_Your assignment:_
Would you restate the entries below exactly, keeping every line?

Collected data:

········

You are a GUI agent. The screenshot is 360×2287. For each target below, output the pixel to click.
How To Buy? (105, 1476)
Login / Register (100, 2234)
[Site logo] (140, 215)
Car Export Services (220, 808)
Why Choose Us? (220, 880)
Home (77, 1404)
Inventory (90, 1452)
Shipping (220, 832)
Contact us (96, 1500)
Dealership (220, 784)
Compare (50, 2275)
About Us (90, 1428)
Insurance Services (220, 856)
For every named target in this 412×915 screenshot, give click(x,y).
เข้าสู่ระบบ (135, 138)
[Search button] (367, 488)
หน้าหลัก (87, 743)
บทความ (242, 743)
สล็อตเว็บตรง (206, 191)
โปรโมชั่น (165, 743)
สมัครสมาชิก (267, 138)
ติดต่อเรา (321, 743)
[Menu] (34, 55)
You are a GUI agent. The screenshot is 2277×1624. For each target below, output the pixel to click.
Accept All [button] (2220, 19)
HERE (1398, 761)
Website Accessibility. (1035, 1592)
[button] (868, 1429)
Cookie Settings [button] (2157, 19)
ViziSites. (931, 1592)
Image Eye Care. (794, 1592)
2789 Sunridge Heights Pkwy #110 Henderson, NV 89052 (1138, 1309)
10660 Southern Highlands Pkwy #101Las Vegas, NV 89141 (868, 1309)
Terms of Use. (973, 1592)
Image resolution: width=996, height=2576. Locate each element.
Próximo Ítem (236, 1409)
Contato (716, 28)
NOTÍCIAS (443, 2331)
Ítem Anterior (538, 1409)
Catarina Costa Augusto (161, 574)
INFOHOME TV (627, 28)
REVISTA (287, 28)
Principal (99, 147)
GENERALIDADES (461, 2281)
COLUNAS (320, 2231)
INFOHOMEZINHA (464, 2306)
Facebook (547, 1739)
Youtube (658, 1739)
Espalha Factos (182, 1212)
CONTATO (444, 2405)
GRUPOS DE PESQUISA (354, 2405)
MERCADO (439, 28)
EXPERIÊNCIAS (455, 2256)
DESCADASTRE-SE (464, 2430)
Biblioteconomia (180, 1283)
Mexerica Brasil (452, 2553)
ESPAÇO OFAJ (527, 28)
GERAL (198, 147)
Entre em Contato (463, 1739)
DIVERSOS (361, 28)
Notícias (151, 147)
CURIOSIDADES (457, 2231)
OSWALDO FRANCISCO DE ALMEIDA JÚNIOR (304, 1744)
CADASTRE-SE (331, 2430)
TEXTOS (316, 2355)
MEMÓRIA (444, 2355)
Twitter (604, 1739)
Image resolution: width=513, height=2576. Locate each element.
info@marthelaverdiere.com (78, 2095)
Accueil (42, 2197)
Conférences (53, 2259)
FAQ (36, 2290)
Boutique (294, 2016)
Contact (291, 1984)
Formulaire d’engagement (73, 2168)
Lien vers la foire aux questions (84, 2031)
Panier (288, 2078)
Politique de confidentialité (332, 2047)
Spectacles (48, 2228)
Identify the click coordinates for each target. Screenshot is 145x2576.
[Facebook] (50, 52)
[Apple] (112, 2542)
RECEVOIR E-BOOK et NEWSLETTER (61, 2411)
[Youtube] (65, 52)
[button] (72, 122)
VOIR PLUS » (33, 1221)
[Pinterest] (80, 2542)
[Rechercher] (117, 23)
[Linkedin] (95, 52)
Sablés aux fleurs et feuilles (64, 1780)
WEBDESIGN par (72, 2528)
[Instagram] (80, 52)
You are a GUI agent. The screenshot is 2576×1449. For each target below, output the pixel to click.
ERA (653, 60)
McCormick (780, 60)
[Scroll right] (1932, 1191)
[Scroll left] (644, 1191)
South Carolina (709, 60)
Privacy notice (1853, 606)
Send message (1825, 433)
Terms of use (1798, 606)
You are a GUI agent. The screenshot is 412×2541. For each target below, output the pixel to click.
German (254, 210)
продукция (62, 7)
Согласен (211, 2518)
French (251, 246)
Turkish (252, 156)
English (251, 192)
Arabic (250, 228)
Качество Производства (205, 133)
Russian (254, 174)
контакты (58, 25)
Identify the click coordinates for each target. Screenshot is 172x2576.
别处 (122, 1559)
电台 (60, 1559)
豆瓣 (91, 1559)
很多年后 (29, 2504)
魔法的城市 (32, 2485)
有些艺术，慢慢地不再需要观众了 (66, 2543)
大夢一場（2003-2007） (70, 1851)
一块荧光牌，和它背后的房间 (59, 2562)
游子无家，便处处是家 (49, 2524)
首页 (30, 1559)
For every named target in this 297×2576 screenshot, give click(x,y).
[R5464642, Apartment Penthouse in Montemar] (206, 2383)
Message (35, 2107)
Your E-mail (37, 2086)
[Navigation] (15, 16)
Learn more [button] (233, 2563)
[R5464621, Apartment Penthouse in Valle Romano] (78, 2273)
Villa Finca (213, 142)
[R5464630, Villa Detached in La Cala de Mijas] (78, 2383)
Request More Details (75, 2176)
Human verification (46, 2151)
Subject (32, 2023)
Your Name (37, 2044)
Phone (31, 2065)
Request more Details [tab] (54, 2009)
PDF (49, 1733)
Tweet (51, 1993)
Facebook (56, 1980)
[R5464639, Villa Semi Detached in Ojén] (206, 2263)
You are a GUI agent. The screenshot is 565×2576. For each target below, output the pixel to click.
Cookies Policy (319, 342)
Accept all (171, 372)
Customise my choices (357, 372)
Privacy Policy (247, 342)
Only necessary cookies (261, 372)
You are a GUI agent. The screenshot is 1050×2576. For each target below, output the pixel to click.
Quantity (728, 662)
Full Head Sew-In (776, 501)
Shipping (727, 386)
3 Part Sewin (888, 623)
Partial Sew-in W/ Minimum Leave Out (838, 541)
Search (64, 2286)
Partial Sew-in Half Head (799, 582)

········

_Solution:_
You are a GUI agent. The screenshot is 360×2287. For each target below, output the pixel to click.
How To Buy? (105, 1476)
Login / Register (100, 2234)
[Site logo] (140, 215)
Car Export Services (220, 808)
Why Choose Us? (220, 880)
Home (77, 1404)
Inventory (90, 1452)
Shipping (220, 832)
Contact us (96, 1500)
Dealership (220, 784)
Compare (50, 2275)
About Us (90, 1428)
Insurance Services (220, 856)
For every named target in this 412×915 screenshot, give click(x,y).
เข้าสู่ระบบ (135, 138)
[Search button] (367, 488)
หน้าหลัก (87, 743)
บทความ (242, 743)
สล็อตเว็บตรง (206, 191)
โปรโมชั่น (165, 743)
สมัครสมาชิก (267, 138)
ติดต่อเรา (321, 743)
[Menu] (34, 55)
You are a GUI agent. The screenshot is 2277×1624. For each target below, output the pixel to click.
Accept All [button] (2220, 19)
HERE (1398, 761)
Website Accessibility. (1035, 1592)
[button] (868, 1429)
Cookie Settings [button] (2157, 19)
ViziSites. (931, 1592)
Image Eye Care. (794, 1592)
2789 Sunridge Heights Pkwy #110 Henderson, NV 89052 (1138, 1309)
10660 Southern Highlands Pkwy #101Las Vegas, NV 89141 (868, 1309)
Terms of Use. (973, 1592)
Image resolution: width=996, height=2576. Locate each element.
Próximo Ítem (236, 1409)
Contato (716, 28)
NOTÍCIAS (443, 2331)
Ítem Anterior (538, 1409)
Catarina Costa Augusto (161, 574)
INFOHOME TV (627, 28)
REVISTA (287, 28)
Principal (99, 147)
GENERALIDADES (461, 2281)
COLUNAS (320, 2231)
INFOHOMEZINHA (464, 2306)
Facebook (547, 1739)
Youtube (658, 1739)
Espalha Factos (182, 1212)
CONTATO (444, 2405)
GRUPOS DE PESQUISA (354, 2405)
MERCADO (439, 28)
EXPERIÊNCIAS (455, 2256)
DESCADASTRE-SE (464, 2430)
Biblioteconomia (180, 1283)
Mexerica Brasil (452, 2553)
ESPAÇO OFAJ (527, 28)
GERAL (198, 147)
Entre em Contato (463, 1739)
DIVERSOS (361, 28)
Notícias (151, 147)
CURIOSIDADES (457, 2231)
OSWALDO FRANCISCO DE ALMEIDA JÚNIOR (304, 1744)
CADASTRE-SE (331, 2430)
TEXTOS (316, 2355)
MEMÓRIA (444, 2355)
Twitter (604, 1739)
Image resolution: width=513, height=2576. Locate each element.
info@marthelaverdiere.com (78, 2095)
Accueil (42, 2197)
Conférences (53, 2259)
FAQ (36, 2290)
Boutique (294, 2016)
Contact (291, 1984)
Formulaire d’engagement (73, 2168)
Lien vers la foire aux questions (84, 2031)
Panier (288, 2078)
Politique de confidentialité (332, 2047)
Spectacles (48, 2228)
Identify the click coordinates for each target. Screenshot is 145x2576.
[Facebook] (50, 52)
[Apple] (112, 2542)
RECEVOIR E-BOOK et NEWSLETTER (61, 2411)
[Youtube] (65, 52)
[button] (72, 122)
VOIR PLUS » (33, 1221)
[Pinterest] (80, 2542)
[Rechercher] (117, 23)
[Linkedin] (95, 52)
Sablés aux fleurs et feuilles (64, 1780)
WEBDESIGN par (72, 2528)
[Instagram] (80, 52)
You are a GUI agent. The screenshot is 2576×1449. For each target below, output the pixel to click.
ERA (653, 60)
McCormick (780, 60)
[Scroll right] (1932, 1191)
[Scroll left] (644, 1191)
South Carolina (709, 60)
Privacy notice (1853, 606)
Send message (1825, 433)
Terms of use (1798, 606)
You are a GUI agent. The screenshot is 412×2541. For each target below, output the pixel to click.
German (254, 210)
продукция (62, 7)
Согласен (211, 2518)
French (251, 246)
Turkish (252, 156)
English (251, 192)
Arabic (250, 228)
Качество Производства (205, 133)
Russian (254, 174)
контакты (58, 25)
Identify the click coordinates for each target. Screenshot is 172x2576.
别处 (122, 1559)
电台 (60, 1559)
豆瓣 (91, 1559)
很多年后 (29, 2504)
魔法的城市 (32, 2485)
有些艺术，慢慢地不再需要观众了 (66, 2543)
大夢一場（2003-2007） (70, 1851)
一块荧光牌，和它背后的房间 (59, 2562)
游子无家，便处处是家 (49, 2524)
首页 (30, 1559)
For every named target in this 297×2576 screenshot, give click(x,y).
[R5464642, Apartment Penthouse in Montemar] (206, 2383)
Message (35, 2107)
Your E-mail (37, 2086)
[Navigation] (15, 16)
Learn more [button] (233, 2563)
[R5464621, Apartment Penthouse in Valle Romano] (78, 2273)
Villa Finca (213, 142)
[R5464630, Villa Detached in La Cala de Mijas] (78, 2383)
Request More Details (75, 2176)
Human verification (46, 2151)
Subject (32, 2023)
Your Name (37, 2044)
Phone (31, 2065)
Request more Details [tab] (54, 2009)
PDF (49, 1733)
Tweet (51, 1993)
Facebook (56, 1980)
[R5464639, Villa Semi Detached in Ojén] (206, 2263)
You are a GUI agent. The screenshot is 565×2576. For each target below, output the pixel to click.
Cookies Policy (319, 342)
Accept all (171, 372)
Customise my choices (357, 372)
Privacy Policy (247, 342)
Only necessary cookies (261, 372)
You are a GUI agent. The screenshot is 1050×2576. For each target below, output the pixel to click.
Quantity (728, 662)
Full Head Sew-In (776, 501)
Shipping (727, 386)
3 Part Sewin (888, 623)
Partial Sew-in W/ Minimum Leave Out (838, 541)
Search (64, 2286)
Partial Sew-in Half Head (799, 582)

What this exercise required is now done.